Les changements à faire sont plutôt profonds, surtout en ce qui concerne l’économie, il faut afficher beaucoup d’informations. La version navigateur se base sur les infobulles, ce qui n’est pas possible sur mobile, il a donc fallu refaire toute l’interface. Le feedback est aussi différent, par exemple un bâtiment qui n’est pas connecté à une route apparaît grisé. Plus de feedback visuel, c’est une compréhension facilitée pour le joueur. L’utilisation d’Unity dans le port nous permet aussi de faire des animations et une expérience beaucoup plus vivante, comparée à la version navigateur assez statique, basée sur Flash. On a aussi fait face à des défis techniques, par exemple, on a plus de 1000 bâtiments, ce qui pose un problème de mémoire. On a fait des tests pour savoir sur quels appareils pouvaient supporter les animations, et quels appareils devraient les avoir désactivées.

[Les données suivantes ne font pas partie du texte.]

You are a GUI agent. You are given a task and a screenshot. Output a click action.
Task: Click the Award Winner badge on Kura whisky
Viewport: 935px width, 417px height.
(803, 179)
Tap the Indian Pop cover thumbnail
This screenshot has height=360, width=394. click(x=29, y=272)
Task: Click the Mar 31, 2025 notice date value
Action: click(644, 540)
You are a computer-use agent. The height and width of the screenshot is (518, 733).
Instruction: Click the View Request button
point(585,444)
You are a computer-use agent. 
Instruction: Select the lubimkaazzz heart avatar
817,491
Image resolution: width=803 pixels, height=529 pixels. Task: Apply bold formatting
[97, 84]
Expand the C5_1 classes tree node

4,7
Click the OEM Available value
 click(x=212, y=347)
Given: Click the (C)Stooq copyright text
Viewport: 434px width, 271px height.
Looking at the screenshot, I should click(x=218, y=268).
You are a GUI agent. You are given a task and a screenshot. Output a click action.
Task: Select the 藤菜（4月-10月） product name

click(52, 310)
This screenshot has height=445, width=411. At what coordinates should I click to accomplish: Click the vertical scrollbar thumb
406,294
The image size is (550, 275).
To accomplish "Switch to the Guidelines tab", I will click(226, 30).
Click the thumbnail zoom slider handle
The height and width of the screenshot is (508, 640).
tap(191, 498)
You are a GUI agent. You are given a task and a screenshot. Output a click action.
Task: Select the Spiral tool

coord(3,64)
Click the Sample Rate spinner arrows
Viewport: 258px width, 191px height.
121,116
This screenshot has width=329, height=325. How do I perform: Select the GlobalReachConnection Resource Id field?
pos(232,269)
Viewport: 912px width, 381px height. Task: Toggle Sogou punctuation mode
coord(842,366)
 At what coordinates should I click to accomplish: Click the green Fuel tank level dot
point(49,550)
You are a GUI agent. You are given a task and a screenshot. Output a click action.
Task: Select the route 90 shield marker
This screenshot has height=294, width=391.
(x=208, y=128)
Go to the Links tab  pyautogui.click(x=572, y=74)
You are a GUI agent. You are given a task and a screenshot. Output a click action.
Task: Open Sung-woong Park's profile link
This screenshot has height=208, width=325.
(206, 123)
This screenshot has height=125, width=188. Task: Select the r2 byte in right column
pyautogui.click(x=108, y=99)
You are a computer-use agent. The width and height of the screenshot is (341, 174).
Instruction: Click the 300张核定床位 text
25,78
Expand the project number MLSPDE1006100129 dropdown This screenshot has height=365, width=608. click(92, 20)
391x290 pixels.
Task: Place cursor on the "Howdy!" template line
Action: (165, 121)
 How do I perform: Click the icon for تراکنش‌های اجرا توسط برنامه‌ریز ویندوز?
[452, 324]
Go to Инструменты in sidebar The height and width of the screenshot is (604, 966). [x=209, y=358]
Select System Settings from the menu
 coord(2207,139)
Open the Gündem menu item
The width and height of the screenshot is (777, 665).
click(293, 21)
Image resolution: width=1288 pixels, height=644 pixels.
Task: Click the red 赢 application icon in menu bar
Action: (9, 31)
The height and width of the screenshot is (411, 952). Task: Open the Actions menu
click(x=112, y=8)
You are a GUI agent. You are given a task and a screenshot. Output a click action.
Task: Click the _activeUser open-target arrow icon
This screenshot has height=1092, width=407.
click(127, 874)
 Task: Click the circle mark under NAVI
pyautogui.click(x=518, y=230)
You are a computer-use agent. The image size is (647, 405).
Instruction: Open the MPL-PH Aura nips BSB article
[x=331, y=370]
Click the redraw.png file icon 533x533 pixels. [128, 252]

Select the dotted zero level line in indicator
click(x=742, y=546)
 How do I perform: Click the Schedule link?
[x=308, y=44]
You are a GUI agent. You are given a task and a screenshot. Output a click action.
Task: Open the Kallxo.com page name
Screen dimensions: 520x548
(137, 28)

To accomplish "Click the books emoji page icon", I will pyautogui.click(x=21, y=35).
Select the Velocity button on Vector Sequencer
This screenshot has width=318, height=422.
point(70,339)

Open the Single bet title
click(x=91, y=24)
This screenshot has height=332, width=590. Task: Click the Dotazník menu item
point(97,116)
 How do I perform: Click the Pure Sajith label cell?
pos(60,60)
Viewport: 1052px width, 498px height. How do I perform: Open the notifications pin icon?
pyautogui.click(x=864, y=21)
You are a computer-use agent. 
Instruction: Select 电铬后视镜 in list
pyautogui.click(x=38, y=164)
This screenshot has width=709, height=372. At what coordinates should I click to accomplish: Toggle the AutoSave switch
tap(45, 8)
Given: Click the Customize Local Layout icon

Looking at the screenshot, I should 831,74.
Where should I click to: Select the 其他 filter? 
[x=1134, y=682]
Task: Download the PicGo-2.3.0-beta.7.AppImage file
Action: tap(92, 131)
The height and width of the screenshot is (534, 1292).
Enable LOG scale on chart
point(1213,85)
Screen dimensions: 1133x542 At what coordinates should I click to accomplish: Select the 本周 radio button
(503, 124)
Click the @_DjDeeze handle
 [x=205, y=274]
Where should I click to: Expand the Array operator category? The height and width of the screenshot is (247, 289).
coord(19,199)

Quand est-ce que les microtransactions apparaissent dans le projet ?

Je suis convaincue que la partie économique doit être réfléchie et intégrée dans les mécaniques de jeu dès le début du développement. Les game designers et les managers doivent travailler main dans la main. Y penser plus tard dans le projet, ça ne marche pas. On a vraiment besoin de savoir comment le jeu sera, comment on imagine l’équilibrage, et quels seront les besoins de base dans le jeu. Il nous arrive parfois d’ajouter des éléments plus tard, pour fermer des boucles de gameplay ou en lancer des nouvelles, en sachant quel nouveau contenu pourrait être nécessaire, s’il serait « vendable », comment on pourrait le vendre, et tout ça de façon à ce que le joueur en tire la meilleure expérience possible.

Qu’est-ce qui fait que vos jeux marchent si bien compte tenu du marché déjà saturé en offres ?

Au final, c’est surtout la combinaison de différents éléments qui permet au joueur d’avoir droit à une bonne expérience, ce qui n’est pas facile à faire. Il faut de très bonnes équipe avec de l’expérience. Chez InnoGames, on essaie beaucoup de choses, on peaufine les jeux, et on partage tout le savoir-faire en interne. On essaie de réunir tous les ingrédients, et c’est difficile, ça dépend du genre, du style de jeu, de l’ambiance… Dans Elvenar, on a juste plein de bonnes choses qui se complètent. On a des graphismes vraiment jolis, une bonne progression, les joueurs peuvent s’amuser. On a même pas mal de joueurs qui y jouent sur plusieurs comptes. Ecouter ses joueurs et les retours, améliorer le jeu étape par étape. Impliquer la communauté, c’est quelque chose qu’InnoGames a toujours très bien fait.

Une approche basée sur la bonne expérience du joueur, et des jeux faits par des passionnés qui savent ce qu’ils font semblent avoir été les deux éléments principaux du succès d’InnoGames. Et avec un port d’Elvenar prévu pour la fin de l’année, encore deux ans de support et de nouveau contenu et de support pour Forge of Empires, plusieurs projets en cours de développement, et de nombreuses embauches prévues, la success story ne sera clairement pas finie demain.